> TASK TO COMPLETE: Your answer should be the complete set of entries, transcribed exactly.

> Records from a data collection:
☆ ☆ ☆ ☆

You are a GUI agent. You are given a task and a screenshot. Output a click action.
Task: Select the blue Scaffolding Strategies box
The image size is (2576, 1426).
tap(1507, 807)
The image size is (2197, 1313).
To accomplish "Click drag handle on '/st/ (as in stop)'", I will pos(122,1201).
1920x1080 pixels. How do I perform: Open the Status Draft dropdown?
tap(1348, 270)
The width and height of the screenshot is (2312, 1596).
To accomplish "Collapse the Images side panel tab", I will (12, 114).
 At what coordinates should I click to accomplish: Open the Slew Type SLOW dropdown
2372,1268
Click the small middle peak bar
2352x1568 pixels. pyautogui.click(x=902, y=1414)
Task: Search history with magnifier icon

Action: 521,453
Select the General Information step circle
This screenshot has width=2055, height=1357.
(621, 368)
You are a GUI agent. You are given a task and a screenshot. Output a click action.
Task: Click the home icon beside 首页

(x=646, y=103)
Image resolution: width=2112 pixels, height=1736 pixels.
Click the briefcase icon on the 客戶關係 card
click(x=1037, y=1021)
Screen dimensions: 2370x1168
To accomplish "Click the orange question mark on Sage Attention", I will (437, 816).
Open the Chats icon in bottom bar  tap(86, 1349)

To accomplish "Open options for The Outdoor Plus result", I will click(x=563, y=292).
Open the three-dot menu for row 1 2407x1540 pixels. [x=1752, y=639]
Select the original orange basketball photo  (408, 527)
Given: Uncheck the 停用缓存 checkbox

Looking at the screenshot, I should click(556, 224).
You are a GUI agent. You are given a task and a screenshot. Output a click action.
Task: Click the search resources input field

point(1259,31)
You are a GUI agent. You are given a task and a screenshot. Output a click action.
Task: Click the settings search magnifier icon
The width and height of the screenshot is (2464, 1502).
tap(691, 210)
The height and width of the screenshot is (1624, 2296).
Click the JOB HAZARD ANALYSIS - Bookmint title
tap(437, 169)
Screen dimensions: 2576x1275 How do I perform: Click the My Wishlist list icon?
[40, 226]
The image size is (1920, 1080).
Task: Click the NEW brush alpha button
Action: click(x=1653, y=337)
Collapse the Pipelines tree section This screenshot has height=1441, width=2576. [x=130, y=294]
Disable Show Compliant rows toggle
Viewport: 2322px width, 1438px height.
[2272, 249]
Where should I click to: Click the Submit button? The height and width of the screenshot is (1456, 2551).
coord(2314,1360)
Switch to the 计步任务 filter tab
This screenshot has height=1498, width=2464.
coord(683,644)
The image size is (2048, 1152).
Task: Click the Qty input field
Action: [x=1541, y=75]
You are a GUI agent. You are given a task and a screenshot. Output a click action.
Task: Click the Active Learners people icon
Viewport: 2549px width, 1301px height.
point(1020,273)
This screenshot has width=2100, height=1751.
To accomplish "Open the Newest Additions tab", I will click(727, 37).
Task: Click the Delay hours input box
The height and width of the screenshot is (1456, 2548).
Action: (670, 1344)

☆ ☆ ☆ ☆

> RESULT BELOW:
You are a GUI agent. You are given a task and a screenshot. Output a click action.
Task: Select the blue Scaffolding Strategies box
The image size is (2576, 1426).
tap(1507, 807)
The image size is (2197, 1313).
To accomplish "Click drag handle on '/st/ (as in stop)'", I will pos(122,1201).
1920x1080 pixels. How do I perform: Open the Status Draft dropdown?
tap(1348, 270)
The width and height of the screenshot is (2312, 1596).
To accomplish "Collapse the Images side panel tab", I will (12, 114).
 At what coordinates should I click to accomplish: Open the Slew Type SLOW dropdown
2372,1268
Click the small middle peak bar
2352x1568 pixels. pyautogui.click(x=902, y=1414)
Task: Search history with magnifier icon

Action: 521,453
Select the General Information step circle
This screenshot has width=2055, height=1357.
(621, 368)
You are a GUI agent. You are given a task and a screenshot. Output a click action.
Task: Click the home icon beside 首页

(x=646, y=103)
Image resolution: width=2112 pixels, height=1736 pixels.
Click the briefcase icon on the 客戶關係 card
click(x=1037, y=1021)
Screen dimensions: 2370x1168
To accomplish "Click the orange question mark on Sage Attention", I will (437, 816).
Open the Chats icon in bottom bar  tap(86, 1349)

To accomplish "Open options for The Outdoor Plus result", I will click(x=563, y=292).
Open the three-dot menu for row 1 2407x1540 pixels. [x=1752, y=639]
Select the original orange basketball photo  (408, 527)
Given: Uncheck the 停用缓存 checkbox

Looking at the screenshot, I should click(556, 224).
You are a GUI agent. You are given a task and a screenshot. Output a click action.
Task: Click the search resources input field

point(1259,31)
You are a GUI agent. You are given a task and a screenshot. Output a click action.
Task: Click the settings search magnifier icon
The width and height of the screenshot is (2464, 1502).
tap(691, 210)
The height and width of the screenshot is (1624, 2296).
Click the JOB HAZARD ANALYSIS - Bookmint title
tap(437, 169)
Screen dimensions: 2576x1275 How do I perform: Click the My Wishlist list icon?
[40, 226]
The image size is (1920, 1080).
Task: Click the NEW brush alpha button
Action: click(x=1653, y=337)
Collapse the Pipelines tree section This screenshot has height=1441, width=2576. [x=130, y=294]
Disable Show Compliant rows toggle
Viewport: 2322px width, 1438px height.
[2272, 249]
Where should I click to: Click the Submit button? The height and width of the screenshot is (1456, 2551).
coord(2314,1360)
Switch to the 计步任务 filter tab
This screenshot has height=1498, width=2464.
coord(683,644)
The image size is (2048, 1152).
Task: Click the Qty input field
Action: [x=1541, y=75]
You are a GUI agent. You are given a task and a screenshot. Output a click action.
Task: Click the Active Learners people icon
Viewport: 2549px width, 1301px height.
point(1020,273)
This screenshot has width=2100, height=1751.
To accomplish "Open the Newest Additions tab", I will click(727, 37).
Task: Click the Delay hours input box
The height and width of the screenshot is (1456, 2548).
Action: (670, 1344)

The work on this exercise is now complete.